The Honest Whore; Part I was entered into the Stationers’ Register on 9 November 1604. The first quarto was published shortly afterwards and five more followed in the subsequent twenty years, including one that was produced by the famous Jacobean printer Nicholas Okes. There are two parts to The Honest Whore; the first section is a collaboration between Thomas Dekker and Middleton, while the second part is attributed solely to Dekker. Middleton’s contribution to part one has been a debated topic among scholars, although Dekker is considered to be the primary author of the work.  Whether a facet of the collaborative process or not, there is an element of inconsistency within the play which is not easily resolved, and at times the parallel and interweaving plots exist uncomfortably together. One production of the work in London is believed to have occurred in the outside space at Fortune Theatre, where it was performed by Prince Henry’s Men.

The drama features three main plots: one involves the Duke of Milan wishing to prevent his daughter, Infelice, from marrying Hippolito, the son of an old enemy. The Duke’s machinations include pretending his daughter has died and attempting to have Hippolito murdered by poisoning him. Throughout the play, the young man repeatedly asserts his love for Infelice and his intention to remain true to her despite her death. Another plot is centred on the eponymous ‘honest whore’ Bellafront, who falls in love with Hippolito. She is shamed and castigated by him for her profession, so she determines to stop working as a prostitute. The final narrative strand is based on the desire of Viola, the wife of a successful draper, to infuriate her seemingly infinitely patient husband, Candido. She concocts a series of schemes intended to inflame her husband’s temper and break his calm resolve; the three gallants in the play also contrive to anger and vex Candido.

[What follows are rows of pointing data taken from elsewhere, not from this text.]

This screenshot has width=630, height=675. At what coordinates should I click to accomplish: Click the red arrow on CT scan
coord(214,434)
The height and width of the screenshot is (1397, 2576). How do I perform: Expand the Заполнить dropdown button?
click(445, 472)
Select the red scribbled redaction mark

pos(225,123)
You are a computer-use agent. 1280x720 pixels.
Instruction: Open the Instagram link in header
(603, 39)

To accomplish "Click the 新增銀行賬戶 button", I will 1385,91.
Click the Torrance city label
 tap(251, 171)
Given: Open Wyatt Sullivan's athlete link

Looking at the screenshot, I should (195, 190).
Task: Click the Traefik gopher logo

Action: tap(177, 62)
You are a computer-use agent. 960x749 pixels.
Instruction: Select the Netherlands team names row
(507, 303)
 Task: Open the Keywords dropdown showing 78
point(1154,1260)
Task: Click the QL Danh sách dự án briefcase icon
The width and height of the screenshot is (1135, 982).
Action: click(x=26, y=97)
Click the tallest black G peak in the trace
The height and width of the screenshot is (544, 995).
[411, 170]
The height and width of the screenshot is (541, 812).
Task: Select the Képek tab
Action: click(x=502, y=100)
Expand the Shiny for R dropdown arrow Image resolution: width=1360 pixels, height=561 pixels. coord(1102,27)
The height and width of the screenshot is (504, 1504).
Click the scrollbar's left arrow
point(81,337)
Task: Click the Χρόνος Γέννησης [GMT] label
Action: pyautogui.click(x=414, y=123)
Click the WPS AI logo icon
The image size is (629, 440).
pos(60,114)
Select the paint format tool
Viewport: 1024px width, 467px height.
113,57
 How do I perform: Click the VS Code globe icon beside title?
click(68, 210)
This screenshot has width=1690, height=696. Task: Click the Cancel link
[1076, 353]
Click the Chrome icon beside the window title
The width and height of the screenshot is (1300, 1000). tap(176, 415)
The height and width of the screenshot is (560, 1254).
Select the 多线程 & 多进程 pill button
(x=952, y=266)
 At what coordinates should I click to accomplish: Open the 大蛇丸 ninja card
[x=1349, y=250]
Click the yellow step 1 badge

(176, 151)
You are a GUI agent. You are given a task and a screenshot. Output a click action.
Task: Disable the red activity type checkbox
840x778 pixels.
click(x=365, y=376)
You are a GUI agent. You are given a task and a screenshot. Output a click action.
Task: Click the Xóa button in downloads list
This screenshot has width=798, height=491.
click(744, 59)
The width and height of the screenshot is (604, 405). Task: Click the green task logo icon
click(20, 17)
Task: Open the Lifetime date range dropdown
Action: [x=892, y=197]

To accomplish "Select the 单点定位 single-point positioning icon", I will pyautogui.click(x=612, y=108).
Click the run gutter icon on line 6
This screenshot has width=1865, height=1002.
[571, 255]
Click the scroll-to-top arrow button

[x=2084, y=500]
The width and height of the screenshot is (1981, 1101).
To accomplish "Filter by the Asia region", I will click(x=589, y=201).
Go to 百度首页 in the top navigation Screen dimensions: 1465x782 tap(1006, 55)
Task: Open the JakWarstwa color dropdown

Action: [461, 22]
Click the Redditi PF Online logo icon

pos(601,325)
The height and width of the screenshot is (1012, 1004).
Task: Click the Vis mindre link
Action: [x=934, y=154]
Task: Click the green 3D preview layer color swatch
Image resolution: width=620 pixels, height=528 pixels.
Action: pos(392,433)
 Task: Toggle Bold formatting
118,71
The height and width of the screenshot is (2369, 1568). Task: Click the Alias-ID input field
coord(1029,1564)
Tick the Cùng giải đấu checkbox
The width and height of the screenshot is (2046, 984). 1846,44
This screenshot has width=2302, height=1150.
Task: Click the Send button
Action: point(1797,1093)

The figure of the ‘whore’ was popular in Renaissance English drama, where it was often used to signify attraction and destruction, alongside a host of other complex and ambiguous meanings. In The Honest Whore; Part I, Bellafront is not only driven to repent and renounce her profession, but is also forced into marriage; this was the most common method by which the patriarchal order asserted social control on women. Middleton and Dekker also suggest the danger of Candido’s unrelenting patience as they highlight the terrible result of the linen-draper’s refusal to enforce normative gender relations and assert his authority over his wife in his home.